Only use one h1 tag on a page — that lets search engines and users know the page’s primary focus. H1s are normally the first piece of content on apage, placed near the top(think of h1s as the chapter title of a book). Adding keywords toward the front of a heading can also help with rankings.
It’s logical to use other headers in escalation/drop-down manner according to their importance.
Easy site structure
Site structure is simply a roadmap for search engines. This is because users may not navigate thru your home page ie they can visit other pages and may land on your homepage. So this is again important for users and Search engines. Google’s algorithm decides which sites get sitelinks, it’s largely based on a site’s structure:
User signals
User experience could be a prominent factor as users are asked to rate their experience in some way or the other eg smileys or grading or points or review ratings. These touchpoints are again looked upon by Google and will increasingly become an important factor in search engine rankings. This will google understand how much users are engaged with content on the website.
Site speed
For google search site speed is another prominent factor. It has increasingly be considered for mobile searches rather than desktop. So, loading should be fast on the mobile.
Even for small delay(measured in milliseconds), the user may lose interest and get away from the website.
Mobile experience
After the site speed on mobile, usability – the look and feel, text images , alignment of content is in itself a Mobile Experience — thus making a good mobile experience all the more crucial and affects SEO as well. In the Search Engine Journal, Roger Martini gives tips on How to Create a Better Web Page Experience.
- Make content into smaller paragraphs.
- Should have meaningful header describing the content.
- Use bullet points and ordered lists.
- Use more images that illustrate what you’re trying to say.
- Use images that are lightweight and optimize it too.
- Write useful content that helps users
- Use graphs.
- Mobile optimization is must. How the page looks on different mobiles.
- Minimize CSS and JavaScript, especially third-party scripts.
- Remove CSS and JavaScript that provide functionality for things like
- sliders and contact forms when those features are not on the page.
- If possible, reconsider the use of sliders.
- Update your font to sans-serif.
- Run your URLs through the PageSpeed Insights tool for improvements.
SEO and UX: A winning combination
Hopefully, you can see how SEO and UX go hand-in-hand in creating a successful website experience for both your human visitors and the search engines.
But what do you think? Do you think of your site’s users when you are creating content? How do you work with your design team to ensure that your site makes for a great mobile experience for your users?
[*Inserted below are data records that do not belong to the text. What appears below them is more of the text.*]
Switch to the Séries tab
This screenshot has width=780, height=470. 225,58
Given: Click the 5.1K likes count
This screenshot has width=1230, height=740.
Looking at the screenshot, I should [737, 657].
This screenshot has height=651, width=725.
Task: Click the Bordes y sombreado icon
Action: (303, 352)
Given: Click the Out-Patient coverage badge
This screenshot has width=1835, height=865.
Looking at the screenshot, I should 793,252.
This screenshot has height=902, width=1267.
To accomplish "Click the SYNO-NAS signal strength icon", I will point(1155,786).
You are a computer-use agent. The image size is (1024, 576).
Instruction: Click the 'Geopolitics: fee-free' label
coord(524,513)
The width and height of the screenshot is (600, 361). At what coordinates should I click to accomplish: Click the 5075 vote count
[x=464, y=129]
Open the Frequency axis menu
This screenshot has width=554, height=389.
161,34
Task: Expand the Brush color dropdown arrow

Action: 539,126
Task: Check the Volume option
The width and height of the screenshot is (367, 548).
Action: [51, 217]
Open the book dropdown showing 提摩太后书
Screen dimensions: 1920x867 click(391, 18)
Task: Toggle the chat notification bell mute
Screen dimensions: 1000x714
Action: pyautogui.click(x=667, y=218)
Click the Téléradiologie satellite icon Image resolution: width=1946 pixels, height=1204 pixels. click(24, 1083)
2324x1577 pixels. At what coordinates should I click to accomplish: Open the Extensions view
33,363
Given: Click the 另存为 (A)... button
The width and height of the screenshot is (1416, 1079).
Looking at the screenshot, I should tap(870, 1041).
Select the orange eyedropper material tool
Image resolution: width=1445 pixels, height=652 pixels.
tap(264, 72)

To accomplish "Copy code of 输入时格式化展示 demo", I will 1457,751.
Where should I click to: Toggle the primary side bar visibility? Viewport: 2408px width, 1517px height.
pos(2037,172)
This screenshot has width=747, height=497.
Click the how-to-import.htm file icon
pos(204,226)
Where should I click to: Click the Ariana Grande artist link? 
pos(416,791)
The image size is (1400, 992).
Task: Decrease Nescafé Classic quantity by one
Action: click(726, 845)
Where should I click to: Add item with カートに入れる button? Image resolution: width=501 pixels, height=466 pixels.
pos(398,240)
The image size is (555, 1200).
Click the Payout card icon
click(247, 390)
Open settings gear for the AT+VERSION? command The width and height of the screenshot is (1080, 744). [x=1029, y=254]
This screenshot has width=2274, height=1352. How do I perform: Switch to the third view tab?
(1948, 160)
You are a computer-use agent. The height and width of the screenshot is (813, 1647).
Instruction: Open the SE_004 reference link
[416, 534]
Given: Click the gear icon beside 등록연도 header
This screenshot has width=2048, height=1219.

What is your balance between SEO factors and UX factors? We’d love to know!
Final Words: Wrapping up
Successful websites are ones that combine SEO and UX. When you’re designing a website, remember that both are important. You want to make sure your website is easy to use and that it’s optimized for search engines.
When you integrate SEO and UX into your design, you’re creating a seamless, easy-to-use website that’s going to help you meet your goals. You want to make sure your users are getting the best experience possible from your site. By designing with SEO and UX in mind, you’re creating a successful website.